Skip to content

chat/completions endpoint returns 500 when mmproj is loaded (Qwen3.5-27B VLM) #16

@marksverdhei

Description

@marksverdhei

Bug Description

The /v1/chat/completions endpoint returns a 500 error with "Failed to parse input at pos 25" when a multimodal projector (--mmproj) is loaded alongside the model.
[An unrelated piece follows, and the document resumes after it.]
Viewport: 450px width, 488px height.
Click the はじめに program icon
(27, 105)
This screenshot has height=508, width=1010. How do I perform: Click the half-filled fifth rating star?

The /completion endpoint works fine with the same model.

Environment

  • llama-server version: 1 (d6f999b), built with GNU 11.4.0 for Linux x86_64
  • Model: Qwen3.5-27B-Q8_0.gguf + Qwen3.5-27B-mmproj-BF16.gguf
  • Hardware: 2x RTX 3090 (48GB VRAM), Linux x86_64
  • Launch flags:
    llama-server --host 127.0.0.1 --metrics --port 41131 \
      --remap-developer-role --alias qwen3.5-27b --cont-batching \
      --cache-type-k q8_0 --cache-type-v q8_0 --flash-attn on \
      --model /models/gguf/qwen3.5-27b/Qwen3.5-27B-Q8_0.gguf \
      --mmproj /models/gguf/qwen3.5-27b/Qwen3.5-27B-mmproj-BF16.gguf \
      --n-gpu-layers 999 --parallel 1
    

Reproduction

Failing request (/v1/chat/completions):

curl -s http://127.0.0.1:41131/v1/chat/completions -X POST \
  -H "Content-Type: application/json" \
  -d '{"model":"qwen3.5-27b","messages":[{"role":"user","content":"hi"}],"max_tokens":8}'

Response:

{"error":{"code":500,"message":"Failed to parse input at pos 25: ","type":"server_error"}}

All content formats fail — both "content": "string" and "content": [{"type": "text", "text": "..."}] produce the same error (different pos values: 25 and 53 respectively).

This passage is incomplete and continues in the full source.